We’ve addressed sunscreen class actions here from time to time. The FDA regulates sunscreen as an OTC drug, and so these class actions can generate decisions of interest in areas of preemption and primary jurisdiction. For instance, we told you about, Gisvold v. Merck & Co., 62 F. Supp. 3d 1198 (S.D. Cal. 2014), in which a court found preempted a putative class action plaintiff’s claim that the Coppertone SPORT SPF 100+ she bought at Walmart should have disclaimed that it was no more effective than sunscreen with an SPF of 50.  The court based its preemption determination on the plaintiff seeking labeling that was different from that required by the FDA.  In addition, the court invoked primary jurisdiction, deferring to the FDA on how to address SPF values greater than 50, as the FDA was already in the process of evaluating that issue.

But, as in medical device cases, preemption in sunscreen litigation can seem muddled. Just recently in another sunscreen class action, Dayan v. Swiss-American Prods., Inc. (E.D.N.Y. Mar. 30, 207), a federal court in New York rejected a preemption-based motion to dismiss a claim that the labeling of a sunscreen product as SPF 45 was misleading because the product actually performed at a lower SPF level.  As support for his claim, plaintiff pled data from tests conducted under the FDA’s SPF testing protocols.

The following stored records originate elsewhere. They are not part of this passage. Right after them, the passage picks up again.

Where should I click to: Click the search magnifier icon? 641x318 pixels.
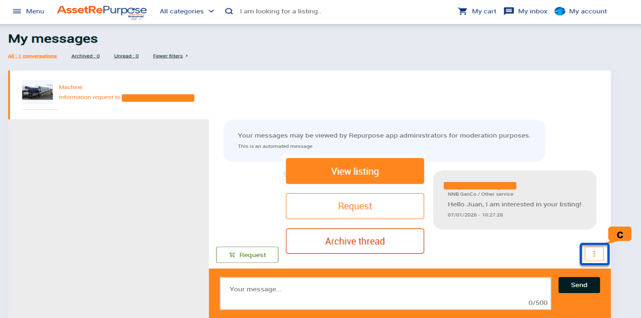[229, 11]
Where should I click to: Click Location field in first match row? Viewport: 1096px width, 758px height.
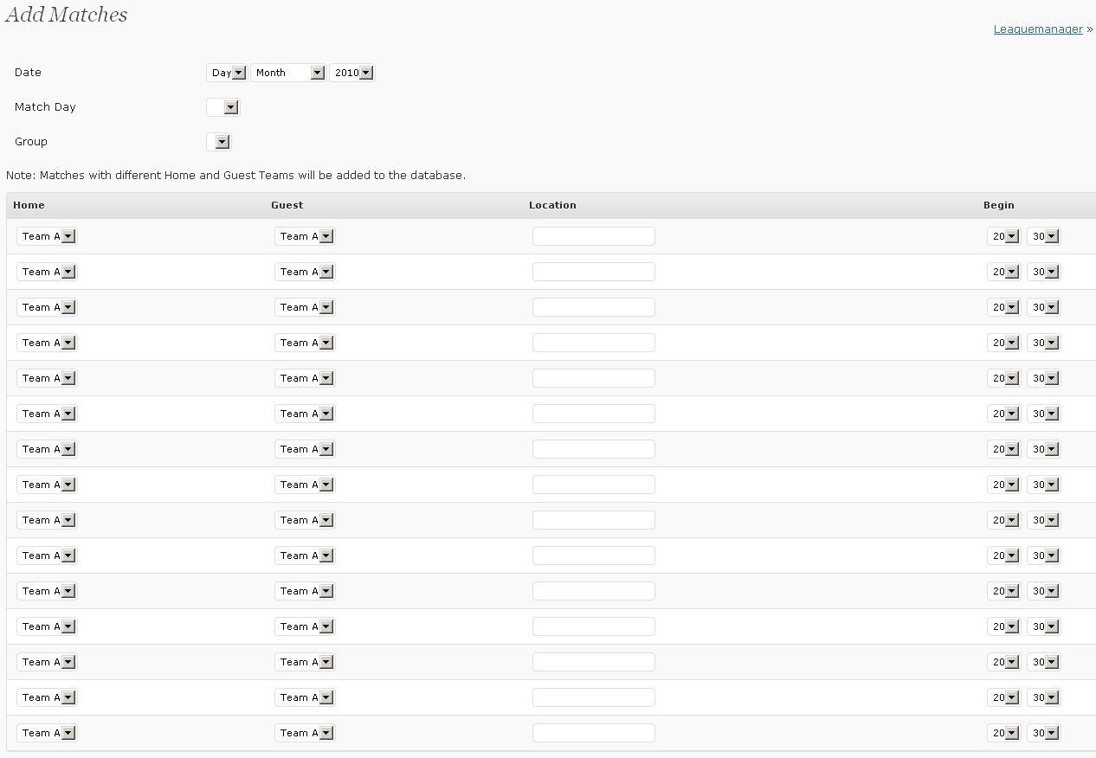(x=593, y=236)
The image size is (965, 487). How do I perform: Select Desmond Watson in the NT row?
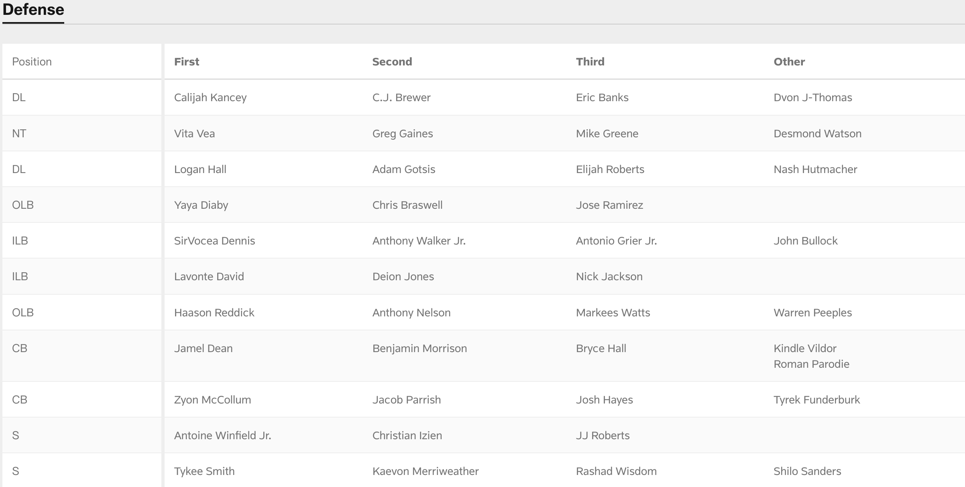pos(817,134)
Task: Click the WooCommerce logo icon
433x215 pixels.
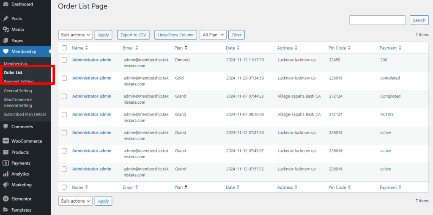Action: point(5,141)
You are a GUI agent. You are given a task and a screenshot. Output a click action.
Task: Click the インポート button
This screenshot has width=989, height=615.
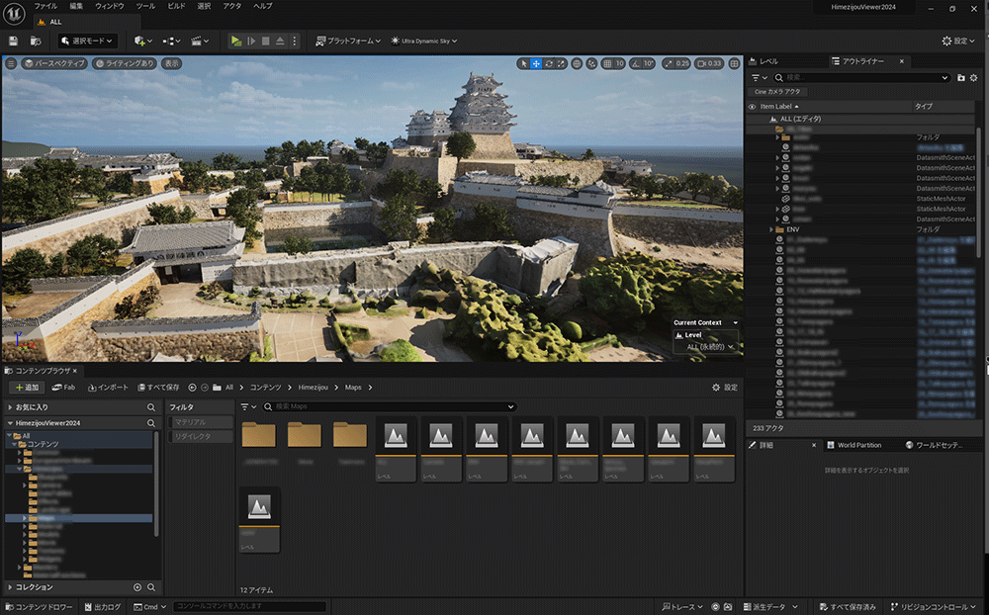click(x=109, y=388)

The court adopted a magistrate’s report and recommendation, which reasoned that the plaintiff’s “state law claims [sat] next to federal regulations and are not premised on Defendant’s alleged failure to comply with FDCA requirements.” Id. at *4. Sort of a parallel violation claim for sunscreen.

As the court conceded, though, its distinction between what is preempted and what is not is, at best, “tricky.” Id. at *10. There seems to be little to no air on which plaintiff’s claim can survive between express and implied preemption. If, as his case develops, plaintiff is left to argue that the defendant followed FDA-mandated protocols in testing the sunscreen and disclosing the results, his claim that the label should nonetheless be different would seem to trigger preemption because it would require something different from what the FDA requires. On the other hand, if plaintiff’s claim, as fleshed out through discovery, appears to be that the defendant failed to follow FDA protocols, it would start to read like an improper attempt to privately enforce FDA regulations.

In other words, sunscreen preemption seems every bit as messy as medical device preemption. Maybe, in this case, it can be cleared up at the summary judgment stage—that is, if this case gets passed class certification—where defendant may have another chance, based on a full record of what plaintiff is trying to do, to ask for judgment based on preemption.